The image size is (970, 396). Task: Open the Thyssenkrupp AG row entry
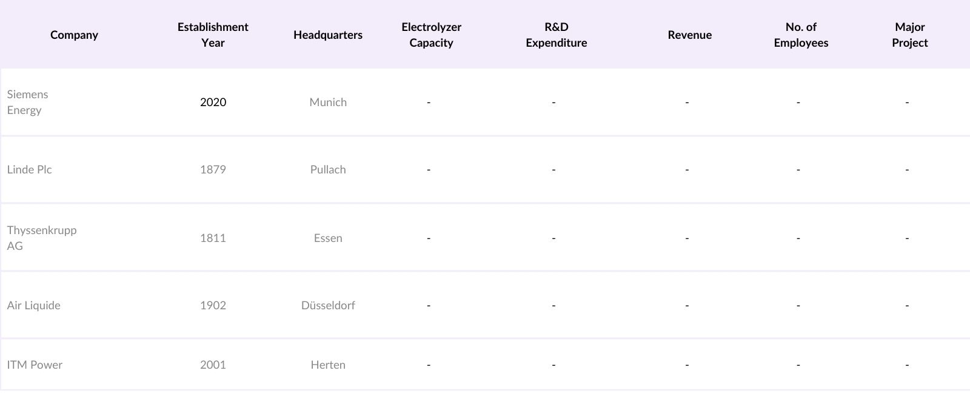42,238
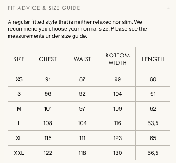Click the L length value 63,5
176x163 pixels.
tap(153, 123)
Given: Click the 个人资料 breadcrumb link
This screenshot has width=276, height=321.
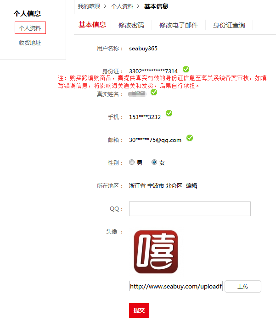Looking at the screenshot, I should point(122,6).
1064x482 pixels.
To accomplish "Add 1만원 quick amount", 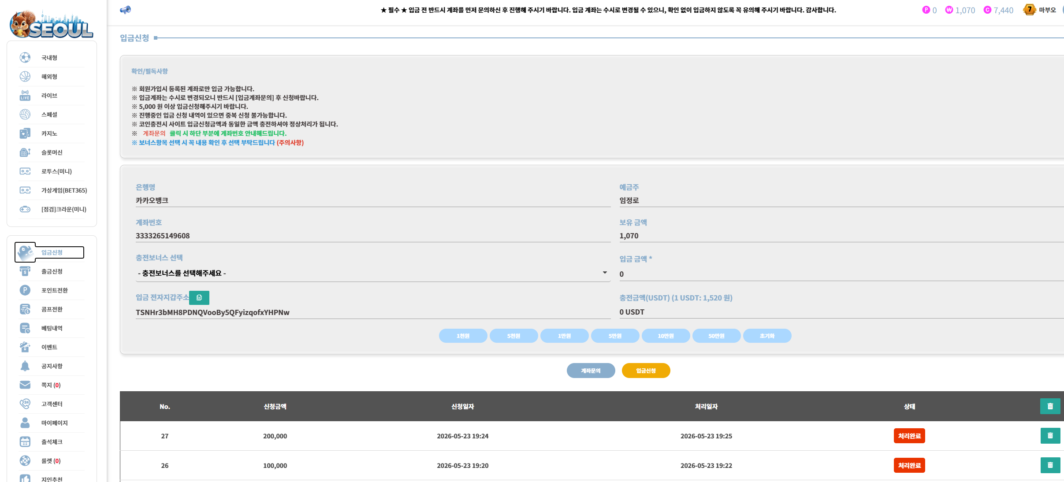I will (564, 336).
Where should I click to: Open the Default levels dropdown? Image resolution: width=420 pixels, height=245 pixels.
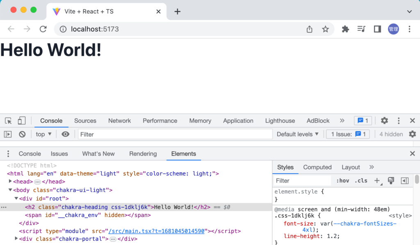297,134
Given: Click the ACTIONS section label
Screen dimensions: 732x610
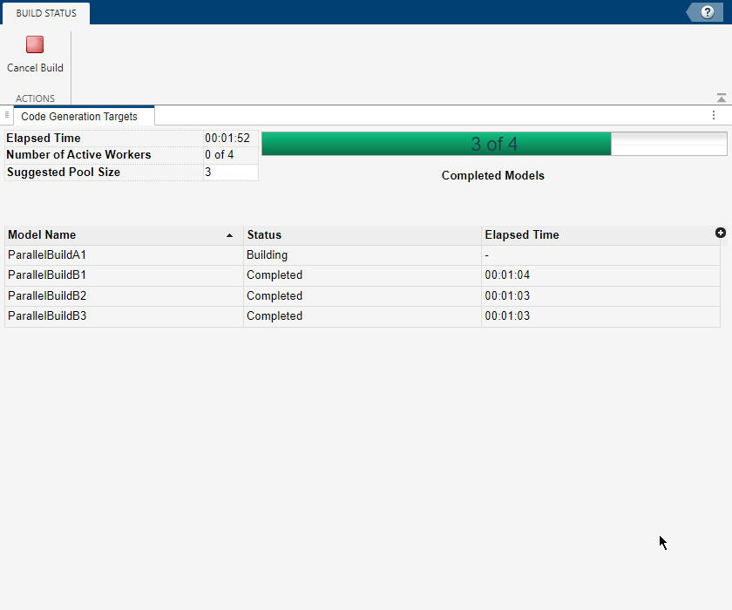Looking at the screenshot, I should [36, 98].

*Exercise details*. Each line of the data above containing the string "Given" is to be copied.

*Solution to the exercise*.
Given: Click the 个人资料 breadcrumb link
Given: Click the ACTIONS section label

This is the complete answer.